DOCUMENT SEGMENT:
::::::::::

55.It would be surprising for the 3rd and 4th defendants to expect the police to do all the primary work of establishing which document between the plaintiffs’ certificate of lease and the defendant’s certificate of lease is genuine without any serious input from the 3rd and 4th defendants. No matter what decision the police arrived at upon investigations into the matter, the same would have been very much reliant on the evidence collected by the 3rd and 4th defendants and the conclusion of their own internal investigations. Without these for guidance the police could do nothing of any help in the matter. It therefore does not help the 1st and 2nd defendants’ submissions even for a moment to state that the plaintiffs never followed up keenly with the police for a conclusion of police investigations.It should be much to be regretted that from the 3rd and 4th defendants’ offices, a detailed process of establishing the truth in the dispute commencing with the summoning of the parties and their witnesses, critical examination of documents and drawing of concrete conclusions thereon, and formal communication of the outcome to the concerned parties, and finally the making of relevant recommendations to the police was not demonstrated by the 3rd and 4th defendants.
56.The 1st and 2nd defendants revel in the evidence of the Lands Ministry officials whose testimony favoured their case. However, this court rejects the proposition that proof of fraud is entirely predicated upon whether the 3rd and 4th defendants have testified for or against any title owner. This court also rejects as repugnant to justice the proposal that any litigants’ legal battle with the 3rd and 4th defendants should inevitably end up in victory for those land offices upon their mere declaration that the plaintiff’s documents do not exist in the Land Registry for that sort of approach has potential to unwittingly appoint them referees in their own case. In addition, even while rejecting the foregoing proposal, I must also posit as a matter of caution that the court ought to conduct an objective evaluation on a case-by-case basis to avoid abuse of the process by unscrupulous plaintiffs. If one examines the evidence in this case wholistically, they will not fail to note the haste with which the 1st defendant’s title was prepared and also the haste with which the 1st defendant sold the land to the 2nd defendant, the absence of any request for extension of the 30 days’ period stated in the letter of allotment and the fact that there is absolutely no doubt that the plaintiff was already in possession of the plot and holding title documents by the time the 1st defendant’s lease was registered. These features have necessitated this court to accord minute scrutiny to the 1st - 4th defendants’ evidence.

::::::::::

DATASET EXCERPT:

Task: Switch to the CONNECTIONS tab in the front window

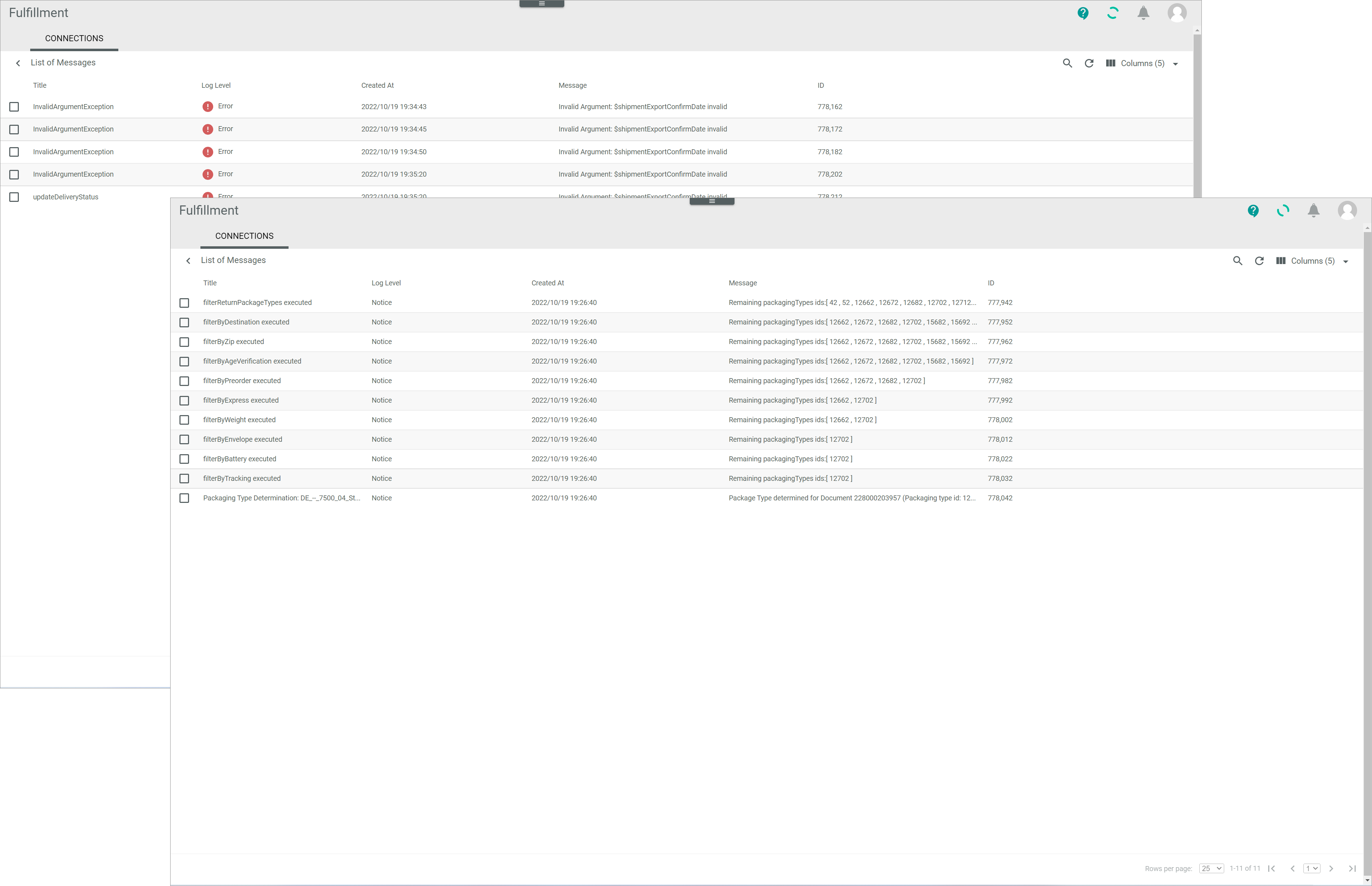Action: point(244,236)

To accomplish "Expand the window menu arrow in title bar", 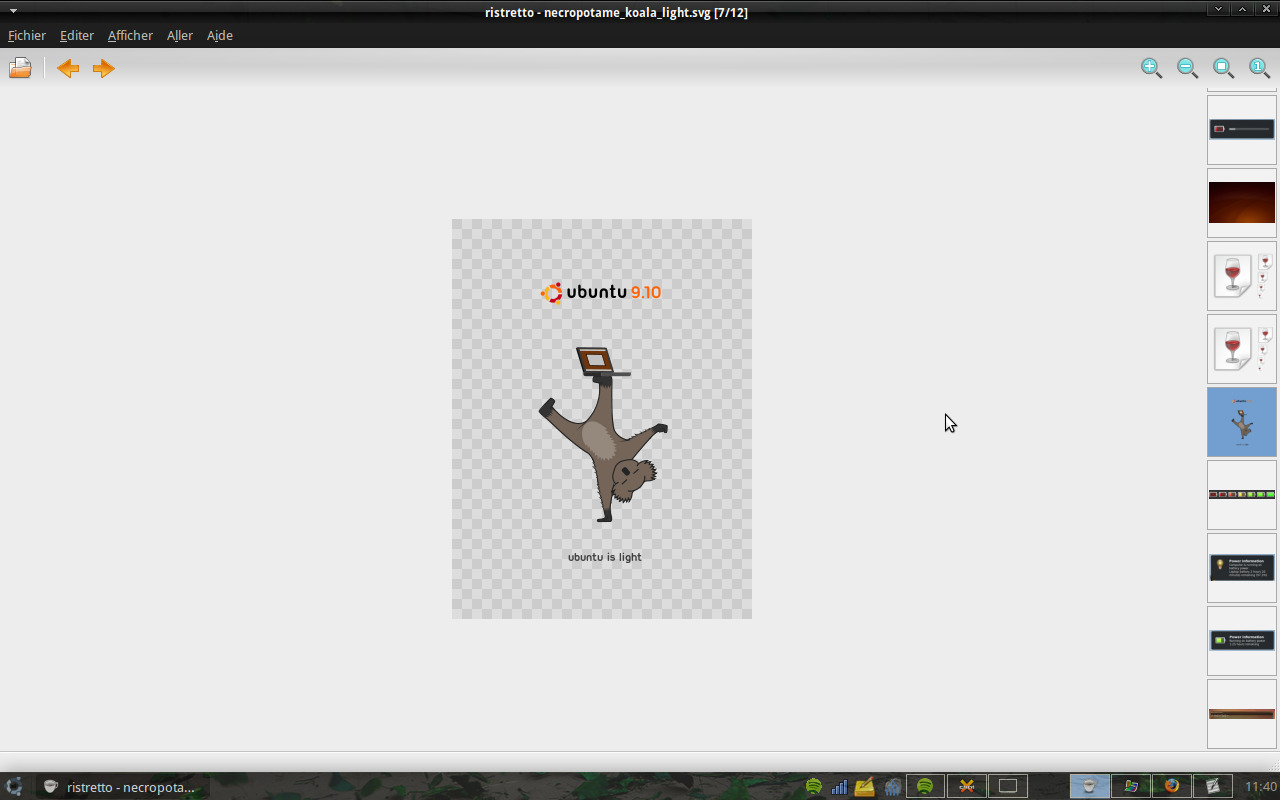I will coord(13,11).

::::::::::

OBJECTIVES:
(A) In the land title judgment, what period does the court note had no request for extension?
(B) Please write the next part of the land title judgment, picking up after its final sentence.

RESULTS OF THE EXERCISE:
(A) The 30 days' period stated in the letter of allotment.

(B)
57.The 1st and 2nd defendants rely on the fact that they had a letter of allotment which gave birth to the 1st defendant’s certificate of lease upon compliance with the terms stipulated therein. It should be noted that the letter of allotment relied on by the 1st and 2nd defendants was dated 8/02/1997 and the copy produced before court is devoid of any attachment in the form of a Part Development Plan (PDP). This lack of a PDP is in itself a major flaw but since it has not been addressed by the parties I will not delve deeply into the omission, but I will examine if the allotment’s terms were complied with. Among the allotment letter’s terms was the payment of Kshs. 18,235 within thirty (30) days. It is not disputed that the said payments were made on 9/08/2018 which was 21 years later. The term as to payment within 30 days of allotment were not observed in the present case. This court agrees with the case of Ali Mohamed Dagane (Granted Power of Attorney by Abdullahi Muhumed Dagane, suing on behalf of the Estate of Mohamed Haji Dagane) v Hakar Abshir & 3 others  eKLR where it was held as follows:
58.This was also the holding in the case of Bubaki Investment Company Ltd v National Land Commission & 2 others  eKLR. In that case the letter of allotment was issued on 30/5/1997 and the payment was done on 8/9/1997. The Commissioner of Lands expressly wrote to the first allottee to say that no other grant could be processed hence it was explicit that the allocation had been cancelled as the land was already in a third party’s name. The Hon Justice Mutungi held as follows:
59.It is this court’s view that it would go against good sense to have past allottees suddenly emerge from long periods of slumber and be deemed to have regularized their interest simply by making payments to the Ministry of Lands cash office long after the time provided for in the letter of allotment has lapsed. It is the worse when third parties have by the time of such regularization obtained title to the same land. I think it calls for deliberate and positive action not on the part of the cashier, but on the part of the land officers charged with allocation duties to take action that could be deemed to have regularized an allocation after time has lapsed. It is only those officers who are well placed to know whether a letter of allotment has been cancelled and if, after cancellation, another offer has been made to or accepted by a third party. In the event an offer has been issued to and accepted by another party, it would then mean that the land is not available to the original allottee, and any purported renewal of the letter of allotment would not work in that initial allottee’s favour. It is this court’s finding that the purported compliance with the terms of allotment 21 long years after the expiry of the 30-day limit placed by the allotment letter did not confer any proprietary or other interest in the 1st defendant.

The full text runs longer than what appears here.